## Task item
Your response should be the lines from the one holding "The image size is (800, 400)." to the last line of the data below, copied exactly and with no additions.

## Source data
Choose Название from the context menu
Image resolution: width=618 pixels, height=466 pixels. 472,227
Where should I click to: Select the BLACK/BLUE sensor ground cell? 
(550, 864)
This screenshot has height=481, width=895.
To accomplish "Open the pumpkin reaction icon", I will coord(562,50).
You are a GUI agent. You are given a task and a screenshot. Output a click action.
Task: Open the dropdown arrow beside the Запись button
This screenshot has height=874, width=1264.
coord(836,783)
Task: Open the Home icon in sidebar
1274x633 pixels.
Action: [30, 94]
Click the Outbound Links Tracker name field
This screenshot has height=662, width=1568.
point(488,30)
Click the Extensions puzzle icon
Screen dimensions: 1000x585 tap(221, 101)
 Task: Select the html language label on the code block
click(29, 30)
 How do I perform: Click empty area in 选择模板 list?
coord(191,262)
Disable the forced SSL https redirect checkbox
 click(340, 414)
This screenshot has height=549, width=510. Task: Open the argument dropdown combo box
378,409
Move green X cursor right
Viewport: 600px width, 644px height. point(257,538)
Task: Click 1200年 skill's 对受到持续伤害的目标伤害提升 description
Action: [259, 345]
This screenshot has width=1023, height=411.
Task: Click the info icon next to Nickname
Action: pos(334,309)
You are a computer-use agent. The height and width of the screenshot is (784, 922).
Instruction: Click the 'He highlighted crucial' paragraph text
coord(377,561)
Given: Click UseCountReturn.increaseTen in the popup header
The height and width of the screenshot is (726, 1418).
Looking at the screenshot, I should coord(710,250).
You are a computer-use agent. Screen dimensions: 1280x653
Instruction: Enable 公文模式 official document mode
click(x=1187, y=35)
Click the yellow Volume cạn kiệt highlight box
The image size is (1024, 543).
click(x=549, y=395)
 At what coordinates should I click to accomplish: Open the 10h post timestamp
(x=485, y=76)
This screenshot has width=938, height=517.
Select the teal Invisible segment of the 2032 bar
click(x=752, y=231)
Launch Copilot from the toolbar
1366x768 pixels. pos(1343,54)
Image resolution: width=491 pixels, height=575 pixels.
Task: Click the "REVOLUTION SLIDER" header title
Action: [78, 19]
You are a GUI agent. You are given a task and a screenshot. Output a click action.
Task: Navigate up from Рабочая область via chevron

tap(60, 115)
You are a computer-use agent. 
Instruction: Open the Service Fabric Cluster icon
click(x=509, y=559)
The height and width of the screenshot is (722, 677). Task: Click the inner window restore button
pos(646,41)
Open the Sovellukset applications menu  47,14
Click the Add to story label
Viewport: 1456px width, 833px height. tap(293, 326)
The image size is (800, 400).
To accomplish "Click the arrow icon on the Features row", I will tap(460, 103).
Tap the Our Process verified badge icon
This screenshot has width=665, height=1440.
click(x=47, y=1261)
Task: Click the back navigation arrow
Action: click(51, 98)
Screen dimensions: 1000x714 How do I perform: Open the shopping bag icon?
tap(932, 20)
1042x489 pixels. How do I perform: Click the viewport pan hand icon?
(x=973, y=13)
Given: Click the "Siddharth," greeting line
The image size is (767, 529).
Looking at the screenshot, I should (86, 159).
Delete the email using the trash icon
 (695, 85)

## Finished task
The image size is (800, 400).
To accomplish "Click the arrow icon on the Features row", I will tap(460, 103).
Tap the Our Process verified badge icon
This screenshot has width=665, height=1440.
click(x=47, y=1261)
Task: Click the back navigation arrow
Action: click(51, 98)
Screen dimensions: 1000x714 How do I perform: Open the shopping bag icon?
tap(932, 20)
1042x489 pixels. How do I perform: Click the viewport pan hand icon?
(x=973, y=13)
Given: Click the "Siddharth," greeting line
The image size is (767, 529).
Looking at the screenshot, I should (86, 159).
Delete the email using the trash icon
 (695, 85)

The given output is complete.